Gov. Chris Sununu says he doesn’t want to tell state lawmakers what to do, but said he’s hopeful they’ll find a resolution on competing and controversial voter eligibility bills.
On Thursday, the governor praised the approval of a blockbuster Medicaid expansion measure, saying the bipartisan legislation has “a little something for everyone.”
“We’ve been working very hard over the past year to make sure that we got a New Hampshire driven Medicaid plan,” Sununu said. “I don’t know if a lot of people trusted at the end of the day that we were going to get it done. But we did it. And we did it in a bipartisan way.”
The first-term Republican governor spoke hours after the state House of Representatives voted to extend New Hampshire’s Medicaid expansion program, which currently provides health insurance for some 50,000 Granite Staters.
Raving about the bill, Sununu said “we’re saving taxpayer dollars. We’ve got a great work requirement on there. A little something for everyone and most importantly it’s a New Hampshire plan.”
It was also a key piece of his legislative agenda.
“It was probably the toughest piece of legislation we had to fight and get done the right way and that was making sure everyone had a seat at the table, everyone had a say in terms of what this should look like,” he added.

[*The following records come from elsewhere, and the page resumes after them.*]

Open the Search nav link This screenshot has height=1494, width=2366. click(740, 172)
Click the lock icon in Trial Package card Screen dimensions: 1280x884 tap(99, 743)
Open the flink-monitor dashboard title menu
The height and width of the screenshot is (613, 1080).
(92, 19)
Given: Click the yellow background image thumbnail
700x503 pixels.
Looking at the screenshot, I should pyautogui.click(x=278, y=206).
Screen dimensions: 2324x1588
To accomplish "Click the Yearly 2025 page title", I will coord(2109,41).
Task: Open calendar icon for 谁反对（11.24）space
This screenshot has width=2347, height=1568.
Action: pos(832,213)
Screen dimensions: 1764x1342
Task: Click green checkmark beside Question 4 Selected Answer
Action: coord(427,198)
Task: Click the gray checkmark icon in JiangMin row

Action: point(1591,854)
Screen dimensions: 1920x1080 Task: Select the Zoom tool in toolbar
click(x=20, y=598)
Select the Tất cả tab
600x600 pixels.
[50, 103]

The bill the House passed by a voice vote made minor changes to the Senate version approved earlier this year. The Senate now could either accept the changes made by the House or call for committee of conference to hammer out a compromise.
A day earlier, the GOP controlled Senate on Wednesday voted along party-lines to approve one of two House bills that mandates only New Hampshire residents can vote in the state.
The measure would end the distinction between full-fledged residents and those claiming the state as their domicile for voting.
Republican supporters argued the current system creates two tiers of voters and changing the definition of residency will restore confidence in elections.
Democrats called the measure a “voter suppression” bill. They claimed it will discriminate against out-of-state students attending New Hampshire colleges and universities, who tend to vote for Democratic candidates and causes.
The Senate made major changes to the original House bill, so it along with a similar bill head to a committee of conference.
Sununu has repeatedly said he has issues with the measure.
“In its current form, it’s nothing that I can support right now,” he said. “But I’m hopeful they can find a good resolution.”